◆ PROBLEM DESCRIPTION
Please print the entries below exactly, from the line with "Click the orange event dot near May" through the line with "Given: Click the Net+ Cards card icon", including both of those lines and leaving out all others.

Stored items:
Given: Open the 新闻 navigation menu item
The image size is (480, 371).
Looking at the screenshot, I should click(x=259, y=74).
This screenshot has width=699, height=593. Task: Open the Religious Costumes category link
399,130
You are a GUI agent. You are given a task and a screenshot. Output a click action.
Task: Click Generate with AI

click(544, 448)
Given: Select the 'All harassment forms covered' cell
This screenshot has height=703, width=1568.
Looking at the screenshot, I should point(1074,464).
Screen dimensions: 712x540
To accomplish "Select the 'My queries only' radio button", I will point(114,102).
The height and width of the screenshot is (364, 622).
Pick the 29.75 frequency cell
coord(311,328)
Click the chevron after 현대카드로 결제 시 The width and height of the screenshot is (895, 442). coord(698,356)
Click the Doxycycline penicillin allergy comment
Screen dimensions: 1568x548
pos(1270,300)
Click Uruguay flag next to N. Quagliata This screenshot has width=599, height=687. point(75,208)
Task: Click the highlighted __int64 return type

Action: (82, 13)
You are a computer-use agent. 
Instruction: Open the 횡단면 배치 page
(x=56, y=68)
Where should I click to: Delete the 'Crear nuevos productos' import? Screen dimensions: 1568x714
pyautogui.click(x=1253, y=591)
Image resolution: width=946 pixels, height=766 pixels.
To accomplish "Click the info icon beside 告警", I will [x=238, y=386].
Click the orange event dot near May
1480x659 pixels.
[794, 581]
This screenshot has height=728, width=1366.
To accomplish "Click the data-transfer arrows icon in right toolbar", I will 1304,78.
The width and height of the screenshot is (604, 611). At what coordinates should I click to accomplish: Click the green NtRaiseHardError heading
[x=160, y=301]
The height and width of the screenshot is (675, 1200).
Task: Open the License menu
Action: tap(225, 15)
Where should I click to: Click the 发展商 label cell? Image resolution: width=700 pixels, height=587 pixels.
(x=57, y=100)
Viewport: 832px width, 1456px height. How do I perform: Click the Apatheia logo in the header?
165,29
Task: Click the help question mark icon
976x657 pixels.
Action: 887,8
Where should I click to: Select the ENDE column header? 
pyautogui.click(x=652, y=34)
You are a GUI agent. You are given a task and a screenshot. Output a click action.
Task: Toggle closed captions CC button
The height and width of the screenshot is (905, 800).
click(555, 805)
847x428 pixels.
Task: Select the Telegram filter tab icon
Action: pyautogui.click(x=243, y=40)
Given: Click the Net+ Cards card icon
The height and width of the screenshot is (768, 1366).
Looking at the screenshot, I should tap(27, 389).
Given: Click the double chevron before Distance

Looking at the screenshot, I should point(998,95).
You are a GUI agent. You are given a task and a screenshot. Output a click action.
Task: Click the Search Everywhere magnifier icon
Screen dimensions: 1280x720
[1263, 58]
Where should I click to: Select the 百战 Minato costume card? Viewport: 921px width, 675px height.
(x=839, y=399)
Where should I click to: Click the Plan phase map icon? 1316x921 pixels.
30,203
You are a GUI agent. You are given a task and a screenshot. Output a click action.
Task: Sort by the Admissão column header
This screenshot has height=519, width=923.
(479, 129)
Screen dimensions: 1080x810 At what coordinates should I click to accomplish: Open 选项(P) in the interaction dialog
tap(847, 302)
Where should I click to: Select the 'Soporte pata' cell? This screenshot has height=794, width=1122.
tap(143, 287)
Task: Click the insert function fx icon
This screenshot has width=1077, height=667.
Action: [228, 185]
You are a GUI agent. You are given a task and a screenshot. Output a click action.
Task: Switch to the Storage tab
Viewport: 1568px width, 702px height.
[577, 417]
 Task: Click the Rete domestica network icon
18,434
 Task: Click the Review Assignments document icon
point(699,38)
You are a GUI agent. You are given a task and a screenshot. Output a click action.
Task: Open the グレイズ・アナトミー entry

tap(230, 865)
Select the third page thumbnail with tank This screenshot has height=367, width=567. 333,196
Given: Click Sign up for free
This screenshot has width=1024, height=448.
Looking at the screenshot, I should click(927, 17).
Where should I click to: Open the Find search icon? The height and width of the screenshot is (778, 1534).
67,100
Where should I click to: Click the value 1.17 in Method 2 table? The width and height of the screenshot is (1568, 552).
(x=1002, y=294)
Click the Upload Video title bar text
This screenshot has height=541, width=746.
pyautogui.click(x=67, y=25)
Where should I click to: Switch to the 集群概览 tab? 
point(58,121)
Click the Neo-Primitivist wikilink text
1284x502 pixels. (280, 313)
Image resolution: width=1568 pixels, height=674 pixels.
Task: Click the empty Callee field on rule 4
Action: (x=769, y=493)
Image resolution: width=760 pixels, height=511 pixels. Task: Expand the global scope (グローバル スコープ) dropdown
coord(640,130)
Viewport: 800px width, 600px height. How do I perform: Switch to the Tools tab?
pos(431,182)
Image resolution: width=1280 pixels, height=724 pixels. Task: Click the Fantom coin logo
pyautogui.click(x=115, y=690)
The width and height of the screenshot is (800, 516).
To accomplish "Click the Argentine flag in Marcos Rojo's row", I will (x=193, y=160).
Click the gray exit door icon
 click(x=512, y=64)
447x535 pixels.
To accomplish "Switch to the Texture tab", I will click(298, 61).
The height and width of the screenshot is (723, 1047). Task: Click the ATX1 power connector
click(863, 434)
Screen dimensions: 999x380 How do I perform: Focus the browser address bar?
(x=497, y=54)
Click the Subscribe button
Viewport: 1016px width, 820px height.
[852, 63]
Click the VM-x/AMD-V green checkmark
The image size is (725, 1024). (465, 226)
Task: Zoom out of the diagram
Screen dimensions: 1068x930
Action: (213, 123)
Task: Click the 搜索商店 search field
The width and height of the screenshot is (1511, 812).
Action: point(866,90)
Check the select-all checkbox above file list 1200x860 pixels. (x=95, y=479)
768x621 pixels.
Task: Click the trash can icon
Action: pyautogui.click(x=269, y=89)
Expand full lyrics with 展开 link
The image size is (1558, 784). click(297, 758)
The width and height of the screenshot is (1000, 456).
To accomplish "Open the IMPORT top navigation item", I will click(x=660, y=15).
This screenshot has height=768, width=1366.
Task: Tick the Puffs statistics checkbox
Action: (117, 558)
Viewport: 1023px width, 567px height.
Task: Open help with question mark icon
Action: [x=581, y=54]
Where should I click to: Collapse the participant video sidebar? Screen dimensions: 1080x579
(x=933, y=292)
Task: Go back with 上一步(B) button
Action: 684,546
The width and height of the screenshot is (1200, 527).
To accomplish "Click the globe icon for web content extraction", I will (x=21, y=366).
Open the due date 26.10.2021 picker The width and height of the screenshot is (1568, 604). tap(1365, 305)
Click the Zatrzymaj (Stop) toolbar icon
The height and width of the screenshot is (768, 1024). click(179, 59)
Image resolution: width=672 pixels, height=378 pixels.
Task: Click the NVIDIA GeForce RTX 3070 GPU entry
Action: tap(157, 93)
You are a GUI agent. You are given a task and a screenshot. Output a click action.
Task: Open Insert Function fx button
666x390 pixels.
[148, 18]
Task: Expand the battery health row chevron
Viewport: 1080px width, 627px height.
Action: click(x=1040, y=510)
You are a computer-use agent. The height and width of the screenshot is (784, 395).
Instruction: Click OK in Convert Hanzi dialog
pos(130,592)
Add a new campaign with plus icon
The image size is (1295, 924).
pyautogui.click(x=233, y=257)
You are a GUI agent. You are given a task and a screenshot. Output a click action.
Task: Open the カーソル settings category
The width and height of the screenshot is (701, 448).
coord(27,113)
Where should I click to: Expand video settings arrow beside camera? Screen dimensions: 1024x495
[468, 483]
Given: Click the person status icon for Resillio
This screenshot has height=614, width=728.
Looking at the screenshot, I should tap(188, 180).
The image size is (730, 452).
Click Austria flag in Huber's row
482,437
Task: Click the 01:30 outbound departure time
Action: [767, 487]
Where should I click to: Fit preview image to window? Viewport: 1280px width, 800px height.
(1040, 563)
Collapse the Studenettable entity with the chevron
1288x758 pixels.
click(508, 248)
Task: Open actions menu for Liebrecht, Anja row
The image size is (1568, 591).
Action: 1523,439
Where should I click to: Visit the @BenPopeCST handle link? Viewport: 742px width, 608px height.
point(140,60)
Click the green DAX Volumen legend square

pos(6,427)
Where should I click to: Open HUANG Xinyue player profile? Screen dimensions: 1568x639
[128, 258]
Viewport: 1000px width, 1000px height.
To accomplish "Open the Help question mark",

◆ RESULT OF THE TASK
Click the orange event dot near May
1480x659 pixels.
[794, 581]
This screenshot has height=728, width=1366.
To accomplish "Click the data-transfer arrows icon in right toolbar", I will 1304,78.
The width and height of the screenshot is (604, 611). At what coordinates should I click to accomplish: Click the green NtRaiseHardError heading
[x=160, y=301]
The height and width of the screenshot is (675, 1200).
Task: Open the License menu
Action: tap(225, 15)
Where should I click to: Click the 发展商 label cell? Image resolution: width=700 pixels, height=587 pixels.
(x=57, y=100)
Viewport: 832px width, 1456px height. How do I perform: Click the Apatheia logo in the header?
165,29
Task: Click the help question mark icon
976x657 pixels.
Action: 887,8
Where should I click to: Select the ENDE column header? 
pyautogui.click(x=652, y=34)
You are a GUI agent. You are given a task and a screenshot. Output a click action.
Task: Toggle closed captions CC button
The height and width of the screenshot is (905, 800).
click(555, 805)
847x428 pixels.
Task: Select the Telegram filter tab icon
Action: pyautogui.click(x=243, y=40)
Given: Click the Net+ Cards card icon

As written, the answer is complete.